I’ve been with this guy since I was 17 and I am now 22. It hasn’t been the best and we’ve taken a break in between and there was a few years especially during covid where I have only seen him like a handful of times. We have spoken about marriage but he says that for him marriage will come when he’s older since these years for him are important to make money. For me ideally I would like to get married at 25. Sometimes during the day we barely message maybe once a day, don’t ever call and see each other maybe once a month. Whilst in religion terms because I am Muslim and I shouldn’t really be seeing him that much, I would appreciate more communication, because that is something I really need especially now. I know that he is busy with work and stuff and I don’t question that he is seeing other girls, but I am not sure what to do. I have recently notice that he does see his friends more often than he sees me, but sometimes he says it’s for work purposes. What should I do? Bare in mind I have had a conversation with him about more communication and he just says that he is busy but he will try.

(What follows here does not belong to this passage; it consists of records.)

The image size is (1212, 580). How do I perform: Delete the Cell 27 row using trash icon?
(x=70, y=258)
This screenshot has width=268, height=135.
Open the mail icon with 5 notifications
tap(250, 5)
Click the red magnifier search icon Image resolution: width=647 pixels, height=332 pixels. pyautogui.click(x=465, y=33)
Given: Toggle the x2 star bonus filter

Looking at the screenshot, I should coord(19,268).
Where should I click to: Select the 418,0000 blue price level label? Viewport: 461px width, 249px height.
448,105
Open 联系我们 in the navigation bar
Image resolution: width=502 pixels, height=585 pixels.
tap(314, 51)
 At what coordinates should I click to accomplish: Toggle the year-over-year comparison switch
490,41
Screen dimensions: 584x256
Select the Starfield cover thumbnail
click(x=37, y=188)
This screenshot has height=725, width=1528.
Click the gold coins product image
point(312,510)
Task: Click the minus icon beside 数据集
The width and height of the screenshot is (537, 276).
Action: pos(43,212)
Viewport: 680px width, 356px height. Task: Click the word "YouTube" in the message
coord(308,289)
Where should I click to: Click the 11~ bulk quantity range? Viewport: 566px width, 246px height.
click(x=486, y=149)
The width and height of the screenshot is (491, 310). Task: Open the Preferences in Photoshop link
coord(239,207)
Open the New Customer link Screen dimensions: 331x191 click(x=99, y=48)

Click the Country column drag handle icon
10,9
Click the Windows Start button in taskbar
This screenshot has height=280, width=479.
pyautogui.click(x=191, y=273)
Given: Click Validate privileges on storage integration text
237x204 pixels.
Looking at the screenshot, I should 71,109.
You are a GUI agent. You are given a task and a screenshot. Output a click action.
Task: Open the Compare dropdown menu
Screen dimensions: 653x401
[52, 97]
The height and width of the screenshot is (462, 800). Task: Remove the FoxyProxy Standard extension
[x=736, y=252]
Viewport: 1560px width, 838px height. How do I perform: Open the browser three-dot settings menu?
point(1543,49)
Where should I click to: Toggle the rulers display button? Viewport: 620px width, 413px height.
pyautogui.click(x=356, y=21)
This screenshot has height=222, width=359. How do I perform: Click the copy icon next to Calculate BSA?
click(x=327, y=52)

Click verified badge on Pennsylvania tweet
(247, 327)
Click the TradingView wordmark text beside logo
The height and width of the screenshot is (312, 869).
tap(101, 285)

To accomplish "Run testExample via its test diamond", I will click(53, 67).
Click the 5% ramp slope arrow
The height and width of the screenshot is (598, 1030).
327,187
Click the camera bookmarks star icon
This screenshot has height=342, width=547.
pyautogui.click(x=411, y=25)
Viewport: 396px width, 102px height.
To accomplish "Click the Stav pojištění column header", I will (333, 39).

Expect marriage to him to be one where he pays you less and less attention. And takes you more and more for granted.

Try to be less needy and clingy yourself. And also see if you can marry someone that will be more attentive and a lot better at keeping your relationship fresh.
The lack of 20 texts per day isn't so bad, it's the seeing you once per month that's getting my alarm bells ringing. When he does see you it should be really special.
His lack of enthusiasm for marrying you soon is totally underwhelming.
Reply 2
Always trust your gut instinct and listen to what your common sense is telling you. :smile:

It sounds like the two of you have very different ambitions, timescales and relationship expectations.
Has your bf committed himself to a very intensive career with long working day or many years of further studying in order to become fully qualified and maximise his potential income?
Is this an age gap or interfaith relationship?